Performans bu noktada festival merkezinin tuvaletinde başlar. Bir walkman alan her dinleyici bir saatlik bir tura çıkar. Festival merkezinde eski kilise, çok amaçlı sanat merkezi gibi çeşitli yerler gezilir. Katılımcı gezmeye devam ederken hikâye parça parça aktarılmaya devam eder. Ses deneyimi ve gerçek olan görsel izlenimler yolu ile oluşan özel bir deneyim merkezdedir. Hikâye bu oyun/performansta çok büyük bir öneme sahip değildir.

Yukarıda belirtildiği gibi, Hosokawa walkman dinleyicisinin şehrin mekânsal anlam örgüsünü yapıp sökebildiğini ifade eder.[16] Örneğin walkman’de dinlenilen bir müzik ya da anlatı yoluyla şehirde olan bir köprü teatral bir anlam kazanabilir. Kanal Kirchner oyununda da benzer bir şekilde çevredeki objelerin yeniden anlamlandırılması hedeflenir. Çevredeki her şey oyunun içine dahil edilir. Bir dinleyici olarak katılan kişi oyuncuya; çevredeki objeler dekora dönüşür. Sokaktan geçen kişileri seyirci olarak görmek mümkün hâle gelir. Bir başka deyişle Kanal Kirchner oyunu şehri bir oyun alanı hâline getirmiş, katılımcıyı ise aktif kılmıştır. Çevredeki objeler performans esnasında bir yandan gerçekten kendileri olarak bulunurken bir yandan oyunsal işlevleri ile bulunur.

# Görevler
1. Walkman performansı hakkındaki metne göre aşağıdaki ifadeler doğru mu? Her biri için evet ya da hayır deyin ve karar veren sözleri metinden aynen alıntılayın.
(a) Performans festival merkezinin tuvaletinde başlar.
(b) Walkman alan dinleyici iki saatlik bir tura çıkar.
(c) Hikâye bu performansta çok büyük bir öneme sahiptir.
2. Walkman performansı hakkındaki metne göre Kanal Kirchner oyununda sokaktan geçen kişiler ne olarak görülebilir?

# Gösterilen malzeme
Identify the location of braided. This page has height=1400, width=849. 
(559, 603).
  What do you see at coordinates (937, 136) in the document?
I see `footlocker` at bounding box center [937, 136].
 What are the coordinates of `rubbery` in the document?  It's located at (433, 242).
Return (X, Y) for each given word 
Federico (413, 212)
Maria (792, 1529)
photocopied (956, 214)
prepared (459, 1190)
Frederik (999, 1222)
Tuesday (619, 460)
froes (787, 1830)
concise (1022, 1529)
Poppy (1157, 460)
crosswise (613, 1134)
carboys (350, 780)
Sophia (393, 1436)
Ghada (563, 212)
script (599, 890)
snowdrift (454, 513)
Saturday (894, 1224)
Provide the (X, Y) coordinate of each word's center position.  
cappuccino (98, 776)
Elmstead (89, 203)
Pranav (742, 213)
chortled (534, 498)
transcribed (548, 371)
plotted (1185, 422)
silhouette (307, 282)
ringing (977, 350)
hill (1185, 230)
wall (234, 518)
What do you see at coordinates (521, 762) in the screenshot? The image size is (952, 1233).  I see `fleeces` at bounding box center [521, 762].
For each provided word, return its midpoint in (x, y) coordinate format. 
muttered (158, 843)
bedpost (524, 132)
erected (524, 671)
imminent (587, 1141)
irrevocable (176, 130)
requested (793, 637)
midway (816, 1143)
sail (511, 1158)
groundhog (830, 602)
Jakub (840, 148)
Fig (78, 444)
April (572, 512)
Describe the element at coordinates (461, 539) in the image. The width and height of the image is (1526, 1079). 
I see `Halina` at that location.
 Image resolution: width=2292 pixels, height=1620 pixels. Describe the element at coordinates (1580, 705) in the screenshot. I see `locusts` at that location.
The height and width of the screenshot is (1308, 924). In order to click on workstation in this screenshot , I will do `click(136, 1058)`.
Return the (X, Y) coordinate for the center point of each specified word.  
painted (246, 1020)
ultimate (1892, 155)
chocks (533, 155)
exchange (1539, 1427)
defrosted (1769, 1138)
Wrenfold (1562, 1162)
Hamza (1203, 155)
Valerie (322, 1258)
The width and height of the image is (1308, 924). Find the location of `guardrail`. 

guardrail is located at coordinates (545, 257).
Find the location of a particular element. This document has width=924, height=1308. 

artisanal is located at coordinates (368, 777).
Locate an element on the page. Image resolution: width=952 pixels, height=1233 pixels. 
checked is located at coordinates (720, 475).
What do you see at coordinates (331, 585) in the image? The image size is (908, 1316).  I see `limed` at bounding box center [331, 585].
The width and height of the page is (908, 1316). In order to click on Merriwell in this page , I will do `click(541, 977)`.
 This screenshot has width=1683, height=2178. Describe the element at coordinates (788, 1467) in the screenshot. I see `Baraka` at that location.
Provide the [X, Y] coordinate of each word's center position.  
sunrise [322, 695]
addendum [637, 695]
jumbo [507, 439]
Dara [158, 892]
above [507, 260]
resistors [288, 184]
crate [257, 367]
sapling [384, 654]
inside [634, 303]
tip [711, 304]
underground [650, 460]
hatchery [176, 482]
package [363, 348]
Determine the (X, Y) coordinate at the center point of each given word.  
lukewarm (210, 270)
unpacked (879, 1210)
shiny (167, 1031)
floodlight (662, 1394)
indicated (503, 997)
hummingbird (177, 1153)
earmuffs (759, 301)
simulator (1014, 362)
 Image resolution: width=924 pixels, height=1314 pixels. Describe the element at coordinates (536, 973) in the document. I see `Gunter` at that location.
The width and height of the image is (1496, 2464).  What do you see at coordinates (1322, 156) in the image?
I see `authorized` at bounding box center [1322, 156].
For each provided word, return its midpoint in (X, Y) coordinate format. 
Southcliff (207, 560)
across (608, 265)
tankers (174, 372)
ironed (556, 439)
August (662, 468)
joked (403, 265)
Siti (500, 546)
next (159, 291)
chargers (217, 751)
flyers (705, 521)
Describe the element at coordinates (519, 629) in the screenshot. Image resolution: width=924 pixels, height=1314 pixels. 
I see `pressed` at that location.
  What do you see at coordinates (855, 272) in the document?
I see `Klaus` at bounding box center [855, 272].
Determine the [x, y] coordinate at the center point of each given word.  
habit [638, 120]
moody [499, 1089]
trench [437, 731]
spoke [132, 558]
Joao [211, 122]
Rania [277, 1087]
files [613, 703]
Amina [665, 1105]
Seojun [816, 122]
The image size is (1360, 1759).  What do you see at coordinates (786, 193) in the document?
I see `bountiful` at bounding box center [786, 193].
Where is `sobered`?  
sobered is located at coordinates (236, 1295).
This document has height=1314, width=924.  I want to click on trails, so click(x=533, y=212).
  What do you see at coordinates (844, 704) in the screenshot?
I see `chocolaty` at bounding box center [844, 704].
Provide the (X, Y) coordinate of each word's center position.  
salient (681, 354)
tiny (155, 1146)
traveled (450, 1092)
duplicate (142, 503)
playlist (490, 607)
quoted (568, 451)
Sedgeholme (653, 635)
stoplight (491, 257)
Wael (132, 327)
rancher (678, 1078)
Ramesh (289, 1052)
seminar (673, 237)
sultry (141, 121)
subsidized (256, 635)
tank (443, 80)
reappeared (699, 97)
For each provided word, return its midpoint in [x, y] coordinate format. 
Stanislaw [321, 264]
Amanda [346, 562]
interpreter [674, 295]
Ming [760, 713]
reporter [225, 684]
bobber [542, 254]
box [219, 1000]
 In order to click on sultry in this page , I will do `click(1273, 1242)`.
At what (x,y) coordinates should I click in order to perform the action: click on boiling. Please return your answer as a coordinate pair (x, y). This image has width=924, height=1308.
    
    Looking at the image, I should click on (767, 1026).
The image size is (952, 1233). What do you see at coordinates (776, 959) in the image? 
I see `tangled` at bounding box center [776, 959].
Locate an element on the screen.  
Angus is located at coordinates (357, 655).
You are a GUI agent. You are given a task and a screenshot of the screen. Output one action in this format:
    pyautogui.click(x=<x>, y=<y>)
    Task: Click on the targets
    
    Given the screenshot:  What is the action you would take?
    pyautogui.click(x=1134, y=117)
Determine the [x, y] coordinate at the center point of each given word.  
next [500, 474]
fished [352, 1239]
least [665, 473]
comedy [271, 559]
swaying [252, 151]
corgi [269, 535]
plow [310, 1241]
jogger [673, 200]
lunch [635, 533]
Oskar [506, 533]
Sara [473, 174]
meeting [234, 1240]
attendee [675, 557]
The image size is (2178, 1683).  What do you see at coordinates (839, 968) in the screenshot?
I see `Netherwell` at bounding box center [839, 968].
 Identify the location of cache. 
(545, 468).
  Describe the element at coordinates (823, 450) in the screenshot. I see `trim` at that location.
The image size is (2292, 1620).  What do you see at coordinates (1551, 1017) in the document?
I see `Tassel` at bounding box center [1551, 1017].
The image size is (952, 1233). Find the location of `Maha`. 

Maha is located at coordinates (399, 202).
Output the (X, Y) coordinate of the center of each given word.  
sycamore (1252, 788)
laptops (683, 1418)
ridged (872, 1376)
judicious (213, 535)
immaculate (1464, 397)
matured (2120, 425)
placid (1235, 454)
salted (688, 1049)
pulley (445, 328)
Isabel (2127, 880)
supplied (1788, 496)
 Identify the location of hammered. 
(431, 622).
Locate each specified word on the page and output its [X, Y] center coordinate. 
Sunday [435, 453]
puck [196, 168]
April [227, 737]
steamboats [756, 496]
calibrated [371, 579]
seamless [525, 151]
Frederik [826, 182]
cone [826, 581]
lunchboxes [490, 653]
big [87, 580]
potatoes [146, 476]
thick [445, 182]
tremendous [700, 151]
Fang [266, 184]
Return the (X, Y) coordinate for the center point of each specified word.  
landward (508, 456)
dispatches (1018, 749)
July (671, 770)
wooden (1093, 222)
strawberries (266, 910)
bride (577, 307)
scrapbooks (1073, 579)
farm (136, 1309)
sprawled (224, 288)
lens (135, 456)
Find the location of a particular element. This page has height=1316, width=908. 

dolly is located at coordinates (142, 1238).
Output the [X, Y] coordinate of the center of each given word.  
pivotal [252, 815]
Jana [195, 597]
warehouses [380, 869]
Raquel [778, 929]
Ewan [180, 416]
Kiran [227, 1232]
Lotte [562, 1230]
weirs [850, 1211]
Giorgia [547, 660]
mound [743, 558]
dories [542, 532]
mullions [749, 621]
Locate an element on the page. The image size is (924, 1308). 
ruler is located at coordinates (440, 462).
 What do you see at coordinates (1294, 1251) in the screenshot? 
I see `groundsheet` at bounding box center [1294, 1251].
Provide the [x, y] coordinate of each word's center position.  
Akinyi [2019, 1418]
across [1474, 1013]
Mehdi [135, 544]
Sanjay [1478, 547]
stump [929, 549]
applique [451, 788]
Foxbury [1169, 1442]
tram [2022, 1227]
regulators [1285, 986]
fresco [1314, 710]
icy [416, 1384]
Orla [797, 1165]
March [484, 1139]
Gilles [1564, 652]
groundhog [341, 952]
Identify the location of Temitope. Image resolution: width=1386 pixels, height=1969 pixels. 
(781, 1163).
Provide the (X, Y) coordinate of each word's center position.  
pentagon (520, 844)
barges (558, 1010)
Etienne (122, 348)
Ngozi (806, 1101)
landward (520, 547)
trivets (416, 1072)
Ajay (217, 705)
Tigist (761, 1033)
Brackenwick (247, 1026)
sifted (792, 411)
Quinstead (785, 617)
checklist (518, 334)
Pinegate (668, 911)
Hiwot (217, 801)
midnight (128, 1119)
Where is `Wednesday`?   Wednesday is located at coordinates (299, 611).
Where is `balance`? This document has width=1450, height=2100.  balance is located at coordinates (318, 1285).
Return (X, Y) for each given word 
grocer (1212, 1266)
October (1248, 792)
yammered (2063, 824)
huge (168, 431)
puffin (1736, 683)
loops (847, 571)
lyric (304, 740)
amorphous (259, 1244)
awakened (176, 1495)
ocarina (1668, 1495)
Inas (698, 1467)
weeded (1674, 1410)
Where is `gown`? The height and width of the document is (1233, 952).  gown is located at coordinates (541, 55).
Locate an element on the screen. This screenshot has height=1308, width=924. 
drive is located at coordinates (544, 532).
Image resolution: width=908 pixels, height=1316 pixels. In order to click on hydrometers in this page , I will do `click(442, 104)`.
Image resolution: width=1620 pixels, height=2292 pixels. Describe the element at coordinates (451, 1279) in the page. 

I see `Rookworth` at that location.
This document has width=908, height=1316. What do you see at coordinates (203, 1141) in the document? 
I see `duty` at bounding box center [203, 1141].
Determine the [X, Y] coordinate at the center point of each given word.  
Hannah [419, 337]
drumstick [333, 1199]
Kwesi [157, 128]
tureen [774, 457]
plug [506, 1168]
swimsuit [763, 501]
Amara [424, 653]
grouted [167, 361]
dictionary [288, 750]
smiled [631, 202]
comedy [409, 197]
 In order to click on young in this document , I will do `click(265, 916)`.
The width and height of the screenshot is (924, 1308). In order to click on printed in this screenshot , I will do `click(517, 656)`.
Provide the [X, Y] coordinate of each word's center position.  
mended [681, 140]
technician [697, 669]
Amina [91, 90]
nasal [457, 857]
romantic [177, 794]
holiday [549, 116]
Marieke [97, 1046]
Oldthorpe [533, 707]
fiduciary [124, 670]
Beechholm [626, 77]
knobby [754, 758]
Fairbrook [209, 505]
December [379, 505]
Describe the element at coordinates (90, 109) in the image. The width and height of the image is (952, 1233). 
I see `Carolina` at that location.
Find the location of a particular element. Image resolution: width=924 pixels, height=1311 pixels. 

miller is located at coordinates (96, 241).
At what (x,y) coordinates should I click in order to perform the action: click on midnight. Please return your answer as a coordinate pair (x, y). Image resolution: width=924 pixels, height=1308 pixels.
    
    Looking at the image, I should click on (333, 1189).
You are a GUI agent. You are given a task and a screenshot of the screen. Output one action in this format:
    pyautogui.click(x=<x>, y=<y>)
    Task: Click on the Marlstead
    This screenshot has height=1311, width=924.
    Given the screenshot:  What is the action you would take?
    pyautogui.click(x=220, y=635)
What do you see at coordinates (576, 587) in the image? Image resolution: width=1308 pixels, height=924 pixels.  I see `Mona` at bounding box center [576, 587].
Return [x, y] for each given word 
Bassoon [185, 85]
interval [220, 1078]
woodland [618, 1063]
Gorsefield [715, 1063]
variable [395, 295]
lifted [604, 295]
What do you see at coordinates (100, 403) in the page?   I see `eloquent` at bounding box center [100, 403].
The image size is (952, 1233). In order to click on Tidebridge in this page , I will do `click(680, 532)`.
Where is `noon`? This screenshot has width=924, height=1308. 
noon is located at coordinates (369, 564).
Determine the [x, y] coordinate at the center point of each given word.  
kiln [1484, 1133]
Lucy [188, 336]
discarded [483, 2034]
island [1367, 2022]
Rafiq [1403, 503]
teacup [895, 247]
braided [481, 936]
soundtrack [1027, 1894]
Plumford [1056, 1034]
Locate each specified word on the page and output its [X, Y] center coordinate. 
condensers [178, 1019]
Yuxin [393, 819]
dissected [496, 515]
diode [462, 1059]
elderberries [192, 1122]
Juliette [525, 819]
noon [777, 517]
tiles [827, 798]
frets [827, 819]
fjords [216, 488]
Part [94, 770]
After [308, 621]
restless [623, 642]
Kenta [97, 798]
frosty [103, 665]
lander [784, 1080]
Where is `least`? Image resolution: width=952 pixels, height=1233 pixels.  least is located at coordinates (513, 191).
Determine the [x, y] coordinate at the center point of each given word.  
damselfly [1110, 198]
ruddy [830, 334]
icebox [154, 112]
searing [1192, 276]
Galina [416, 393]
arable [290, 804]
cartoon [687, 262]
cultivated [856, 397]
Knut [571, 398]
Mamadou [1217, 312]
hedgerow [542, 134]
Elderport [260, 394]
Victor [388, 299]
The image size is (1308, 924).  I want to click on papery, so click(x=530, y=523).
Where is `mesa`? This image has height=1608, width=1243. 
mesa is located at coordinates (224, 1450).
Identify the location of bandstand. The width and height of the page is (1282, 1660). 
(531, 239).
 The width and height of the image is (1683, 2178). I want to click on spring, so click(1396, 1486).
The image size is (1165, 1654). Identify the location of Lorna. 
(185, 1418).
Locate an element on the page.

# Görev yanıtları
1.
(a) Evet: "Performans bu noktada festival merkezinin tuvaletinde başlar."
(b) Hayır: "Bir walkman alan her dinleyici bir saatlik bir tura çıkar."
(c) Hayır: "Hikâye bu oyun/performansta çok büyük bir öneme sahip değildir."

2. Seyirci olarak görülebilir.